The axial slices are modeled by an RDN unit 133. In one embodiment of the present invention, Residual Dilation Network (RDN) unit 133 includes a shrink path and an expand path. In the systolic path, the input axial slice is encoded using an extensive depth residual network (ResNet) with 4 residual blocks. These residual blocks consist of 3, 4, 6, 3 residual blocks, respectively, each with three consecutive convolutional layers, with kernel sizes of 1 × 1, 3 × 3, 1 × 1. Each convolutional layer is followed by a batch normalization layer (BN) for normalizing the output feature map and a modified linear unit (ReLU) for improving sparsity. Furthermore, the last residual block replaces the conventional convolution with a dilation convolution (dilation rate set to 2) so that the effective acceptance domain of the output feature map is larger than the original input image. Between each two adjacent residual blocks, a max-pooling operation is applied to reduce dimensionality while reducing memory requirements. In the extended path, the dimension of the feature map is restored using an upsampling operation, followed by a concatenation with the corresponding level feature map of the contracted path and two 3 × 3 convolutions each with 16 kernels.

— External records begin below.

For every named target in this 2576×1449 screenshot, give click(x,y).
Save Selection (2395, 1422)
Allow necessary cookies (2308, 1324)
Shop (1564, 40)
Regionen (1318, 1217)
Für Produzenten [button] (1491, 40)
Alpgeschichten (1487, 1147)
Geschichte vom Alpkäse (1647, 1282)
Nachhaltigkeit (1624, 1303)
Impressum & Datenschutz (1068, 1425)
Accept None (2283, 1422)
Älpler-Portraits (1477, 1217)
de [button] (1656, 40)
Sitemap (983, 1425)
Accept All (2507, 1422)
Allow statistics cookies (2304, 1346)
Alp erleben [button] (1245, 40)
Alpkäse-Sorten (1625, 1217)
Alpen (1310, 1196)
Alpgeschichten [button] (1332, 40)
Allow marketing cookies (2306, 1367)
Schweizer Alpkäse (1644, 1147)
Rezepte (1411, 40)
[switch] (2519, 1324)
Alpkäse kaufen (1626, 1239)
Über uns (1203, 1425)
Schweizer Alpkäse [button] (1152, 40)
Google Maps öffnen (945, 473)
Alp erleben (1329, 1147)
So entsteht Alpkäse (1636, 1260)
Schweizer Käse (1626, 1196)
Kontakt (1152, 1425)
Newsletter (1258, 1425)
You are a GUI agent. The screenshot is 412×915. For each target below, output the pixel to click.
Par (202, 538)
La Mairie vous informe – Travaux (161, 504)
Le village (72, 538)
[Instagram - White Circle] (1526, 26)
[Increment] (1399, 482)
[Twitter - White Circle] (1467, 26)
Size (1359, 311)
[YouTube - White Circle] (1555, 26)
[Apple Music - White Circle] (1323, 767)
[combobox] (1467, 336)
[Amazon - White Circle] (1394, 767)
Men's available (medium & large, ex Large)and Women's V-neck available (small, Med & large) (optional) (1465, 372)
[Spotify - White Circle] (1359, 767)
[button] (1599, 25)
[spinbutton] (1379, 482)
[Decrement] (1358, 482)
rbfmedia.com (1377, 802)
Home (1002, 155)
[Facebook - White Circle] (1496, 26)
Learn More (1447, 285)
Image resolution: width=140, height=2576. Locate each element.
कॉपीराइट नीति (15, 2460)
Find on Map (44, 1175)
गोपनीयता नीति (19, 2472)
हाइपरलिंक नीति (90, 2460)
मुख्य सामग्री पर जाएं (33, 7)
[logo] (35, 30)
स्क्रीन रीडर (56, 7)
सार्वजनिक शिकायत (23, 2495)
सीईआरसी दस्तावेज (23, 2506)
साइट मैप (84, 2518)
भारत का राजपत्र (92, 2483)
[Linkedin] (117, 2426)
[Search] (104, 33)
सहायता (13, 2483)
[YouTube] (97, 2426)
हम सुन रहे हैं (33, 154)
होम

For a jump connection between the systolic path and the expanded path, RDN unit 133 incorporates three successive expanded convolutional layers to assemble the feature map from the systolic path, rather than propagating them directly into the expanded path. Each dilated convolution contains 16 kernels of 3 x 3 with a dilation rate of 2. The expansion convolution reduces the number of channels and also enlarges the effective acceptance range of the jump connection characteristic, thereby generating the effective global semantic characteristic.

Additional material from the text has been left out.